The pace on "Yasso" 800s does typically fall somewhere between the optimal critical training zones. The efficacy of the Yasso 800s vis-a-vis other workouts will depend in part on your own recent running background (read: mileage) and on your basic abilities (i.e., do you have more talent for middle distances or are you a natural long distance runner?). As a general rule, though, Yasso 800s are slightly too fast relative to the pace which brings you to your lactate threshold (LT), and they are too slow relative to the pace which elicits your VO2max. If you run closer to your LT pace or closer to your VO2max pace, you will get a more cost-effective workout, provided you spend enough time at pace AND provided you control the lactate accumulation during the workout.

 In case you didn't know, a decent estimate of your LT pace is that which you could run for a one hour race (using an EVEN pacing strategy, of course). A decent estimate of your VO2max pace is that which you could run for a 10 minute race. Of course, this ASSUMES you are already trained well enough to run pretty hard for an hour and that you're capable of really hammering it balls-out for 10 min.

 In practice, you will usually exceed your LT (and will subsequently begin breathing noticeably harder or faster) after 18-22 min. at your LT pace. In Ex. Phys. parlance, the point of hyperventilation is called the Respiratory Compensation Point. Even though your blood lactate levels begin to rise faster at this point (actually, BEFORE this point), you can still maintain the pace for the full hour (give or take a bit) by relying more and more on anaerobic glycolysis (energy production) as the race progresses. Anyway, it turns out that 20-ish min. at LT pace provides optimal stimulus for improvement if you are running CONTINUOUSLY at that speed, and 34-42 min. at or just below (slower than) LT pace provides optimal stimulus for improvement if very short REST PERIODS are incorporated. All this has been determined and refined by trial-and-error, not by theory, so you can rely on it.

 At VO2max pace, 15-20 min. spent at or very near pace delivers the best results. It takes between 3 and 4 min. to achieve VO2max from a dead start if you're running evenly at this speed, but you can attain VO2max repeatedly during the middle and latter stages of a workout of repetitions as short as 1-2 min. if you orchestrate the rest periods correctly. Ideal rest periods for VO2max workouts are slightly shorter than the length of the previous run period (e.g., 2:00 at VO2max pace, 1:45 walk or 2:00 jog, repeat). If you rest longer than you run on this sort of workout, you'll actually accumulate MORE blood lactate (that's bad). This has to do with the phenomenon known as "venous pooling", which undermines the ability of the heart, liver, kidneys, and non-working skeletal muscles to take up the blood lactate and re-metabolize it. So bear that in mind - too much rest is counterproductive when doing a VO2max workout.
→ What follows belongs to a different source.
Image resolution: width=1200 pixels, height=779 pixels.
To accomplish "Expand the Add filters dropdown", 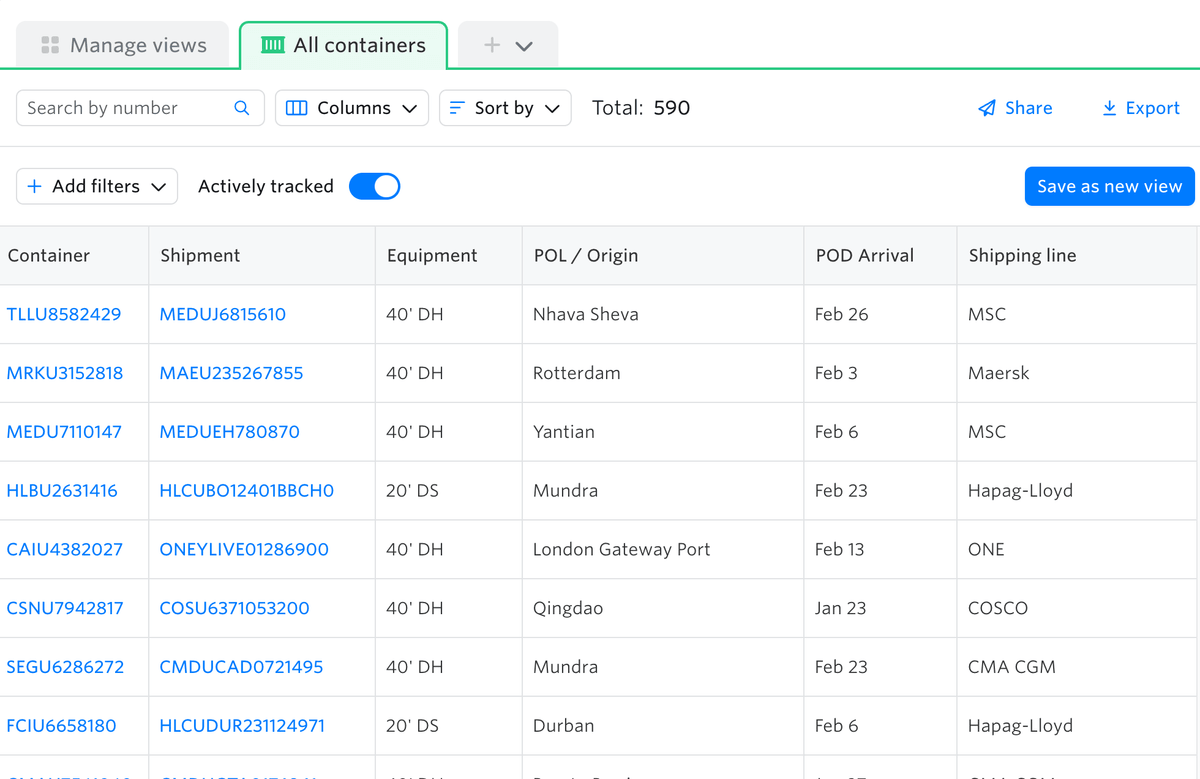I will [97, 186].
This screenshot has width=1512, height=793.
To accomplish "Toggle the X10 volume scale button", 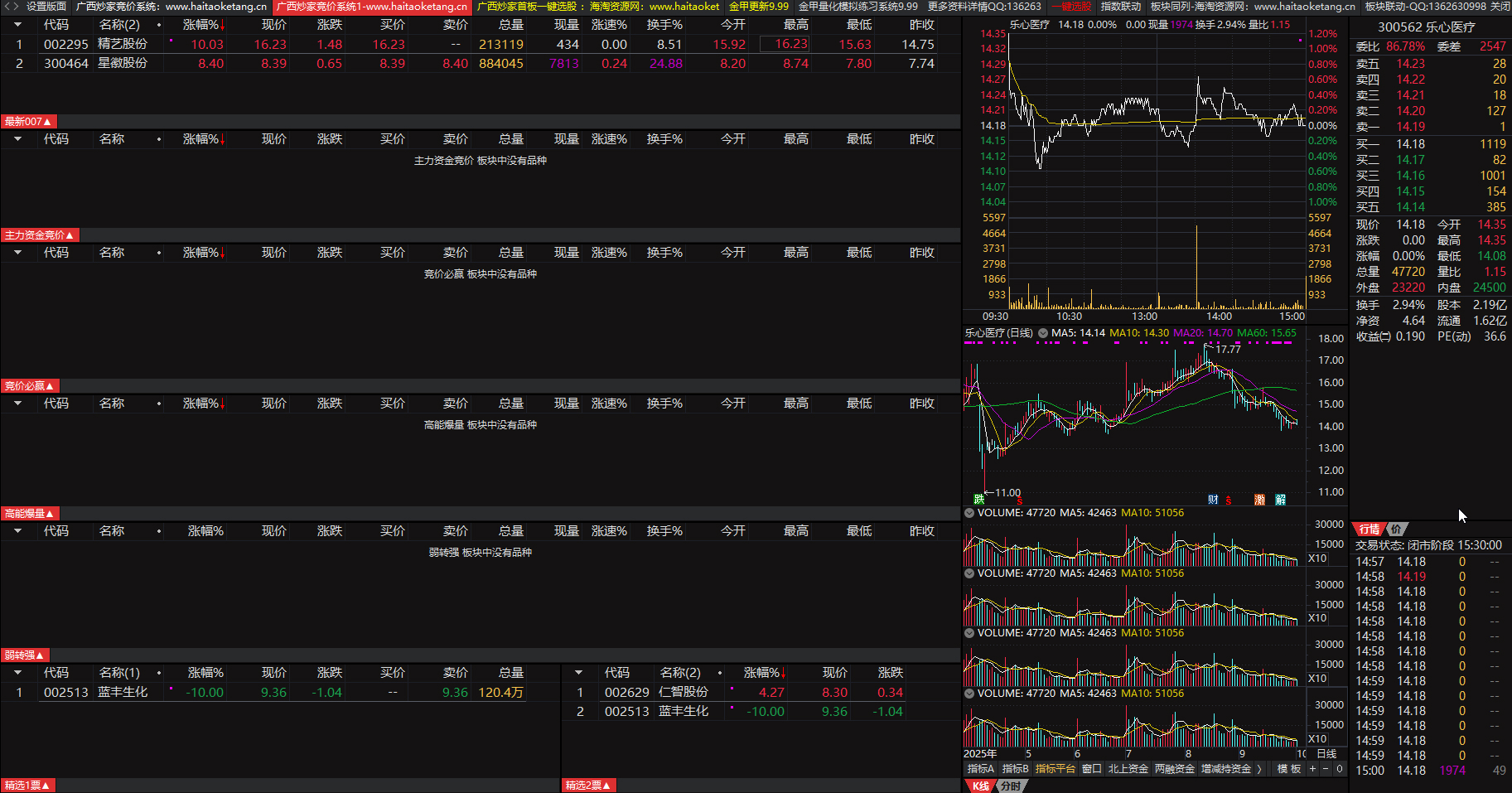I will click(x=1317, y=558).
 Anyway, the repetition running I'd recommend in lieu of Yasso 800s includes the following workouts.

 LT workouts:

 1.) 12 x 3 min. at your estimated LT pace, with 30-60 secs. rest periods between each (just start the next rep when you're ready, and as you get fitter, you'll get closer to 30 secs. rests). This workout is MOST effective if you select a pace which will allow you to run the FASTEST reps at the END of the workout without undue struggling (it should feel like a good, strong rhythm run that you'd do on the road if you felt good).

 2.) 15-20 x 1 min. STARTING at your estimated LT pace (on the first 1-3 reps), slightly FASTER during the middle of the workout (get into a good rhythm here), and progressively faster still on the last 2-3 reps, with 20-30 secs. rest periods. Since those rests are so short, you'd better select a starting speed that doesn't get you in trouble early on, or you'll make the workout too anaerobic and it won't be as effective.

 VO2max workouts:

 3.) 6 x 3 min. at your estimated VO2max pace, with just under 3 min. rest periods (some or all of this can be jogged).

 4.) 12-15 x 1 min. STARTING at VO2max pace, slightly faster in the middle of the workout, progressively faster still over the last 2-3 reps, with 55-60 secs. rest periods.

 5.) 5 x 5-6 min. at about 95% of your VO2max speed (about 15-20 secs. per mile SLOWER than VO2max pace), with roughly 3 min. rest periods between each (very easy jog on most of this rest period).

 Give those a try. Obviously, you've got to be reasonably fit be-FORE doing sessions such as these, AND you must cover all the other bases in your training (recovery runs, long runs, tempo runs, a few short races here and there, etc.). This is just GENERIC information and it DOESN'T tell you how to fit the workouts into an overall program. You'll have to be smart about that. If you do want to do the Yasso 800s, try doing them with rest periods of about HALF of the run periods rather than EQUAL to the run periods.

 Train hard and smart, but above all, enjoy.